━━━ STUDY MATERIAL
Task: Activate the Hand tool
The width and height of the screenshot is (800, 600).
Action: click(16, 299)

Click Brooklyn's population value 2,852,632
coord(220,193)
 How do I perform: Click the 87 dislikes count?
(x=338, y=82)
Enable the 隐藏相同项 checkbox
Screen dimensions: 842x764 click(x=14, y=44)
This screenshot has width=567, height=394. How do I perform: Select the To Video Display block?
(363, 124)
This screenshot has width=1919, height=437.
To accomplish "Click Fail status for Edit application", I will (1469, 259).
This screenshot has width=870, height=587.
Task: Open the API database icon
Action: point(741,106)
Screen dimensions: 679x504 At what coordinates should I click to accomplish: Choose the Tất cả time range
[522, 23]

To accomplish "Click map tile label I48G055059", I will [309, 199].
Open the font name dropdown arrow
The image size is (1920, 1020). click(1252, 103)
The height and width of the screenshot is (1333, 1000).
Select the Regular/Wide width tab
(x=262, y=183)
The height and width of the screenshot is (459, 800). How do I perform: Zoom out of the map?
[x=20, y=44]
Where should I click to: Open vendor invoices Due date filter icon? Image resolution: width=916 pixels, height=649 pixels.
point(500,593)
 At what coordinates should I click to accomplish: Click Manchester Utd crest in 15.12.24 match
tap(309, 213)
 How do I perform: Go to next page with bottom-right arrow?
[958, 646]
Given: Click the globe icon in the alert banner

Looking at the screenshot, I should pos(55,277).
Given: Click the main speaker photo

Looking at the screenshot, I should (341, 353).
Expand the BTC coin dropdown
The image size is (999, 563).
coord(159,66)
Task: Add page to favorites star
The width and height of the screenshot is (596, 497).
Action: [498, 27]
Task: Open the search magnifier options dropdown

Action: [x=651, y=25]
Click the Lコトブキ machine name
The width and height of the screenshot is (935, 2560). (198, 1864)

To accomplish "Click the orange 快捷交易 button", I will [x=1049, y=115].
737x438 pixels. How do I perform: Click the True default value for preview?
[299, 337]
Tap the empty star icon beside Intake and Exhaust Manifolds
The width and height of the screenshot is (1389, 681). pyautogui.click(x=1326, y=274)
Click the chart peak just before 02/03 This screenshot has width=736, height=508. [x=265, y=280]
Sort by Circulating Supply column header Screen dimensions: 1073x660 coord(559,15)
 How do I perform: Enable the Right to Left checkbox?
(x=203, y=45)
━━━━━━
* THE TASK:
Each record above should be given again exactly as it appears.

* WRITTEN RESPONSE:
Task: Activate the Hand tool
The width and height of the screenshot is (800, 600).
Action: click(16, 299)

Click Brooklyn's population value 2,852,632
coord(220,193)
 How do I perform: Click the 87 dislikes count?
(x=338, y=82)
Enable the 隐藏相同项 checkbox
Screen dimensions: 842x764 click(x=14, y=44)
This screenshot has width=567, height=394. How do I perform: Select the To Video Display block?
(363, 124)
This screenshot has width=1919, height=437.
To accomplish "Click Fail status for Edit application", I will (1469, 259).
This screenshot has width=870, height=587.
Task: Open the API database icon
Action: point(741,106)
Screen dimensions: 679x504 At what coordinates should I click to accomplish: Choose the Tất cả time range
[522, 23]

To accomplish "Click map tile label I48G055059", I will [309, 199].
Open the font name dropdown arrow
The image size is (1920, 1020). click(1252, 103)
The height and width of the screenshot is (1333, 1000).
Select the Regular/Wide width tab
(x=262, y=183)
The height and width of the screenshot is (459, 800). How do I perform: Zoom out of the map?
[x=20, y=44]
Where should I click to: Open vendor invoices Due date filter icon? Image resolution: width=916 pixels, height=649 pixels.
point(500,593)
 At what coordinates should I click to accomplish: Click Manchester Utd crest in 15.12.24 match
tap(309, 213)
 How do I perform: Go to next page with bottom-right arrow?
[958, 646]
Given: Click the globe icon in the alert banner

Looking at the screenshot, I should pos(55,277).
Given: Click the main speaker photo

Looking at the screenshot, I should (341, 353).
Expand the BTC coin dropdown
The image size is (999, 563).
coord(159,66)
Task: Add page to favorites star
The width and height of the screenshot is (596, 497).
Action: [498, 27]
Task: Open the search magnifier options dropdown

Action: [x=651, y=25]
Click the Lコトブキ machine name
The width and height of the screenshot is (935, 2560). (198, 1864)

To accomplish "Click the orange 快捷交易 button", I will [x=1049, y=115].
737x438 pixels. How do I perform: Click the True default value for preview?
[299, 337]
Tap the empty star icon beside Intake and Exhaust Manifolds
The width and height of the screenshot is (1389, 681). pyautogui.click(x=1326, y=274)
Click the chart peak just before 02/03 This screenshot has width=736, height=508. [x=265, y=280]
Sort by Circulating Supply column header Screen dimensions: 1073x660 coord(559,15)
 How do I perform: Enable the Right to Left checkbox?
(x=203, y=45)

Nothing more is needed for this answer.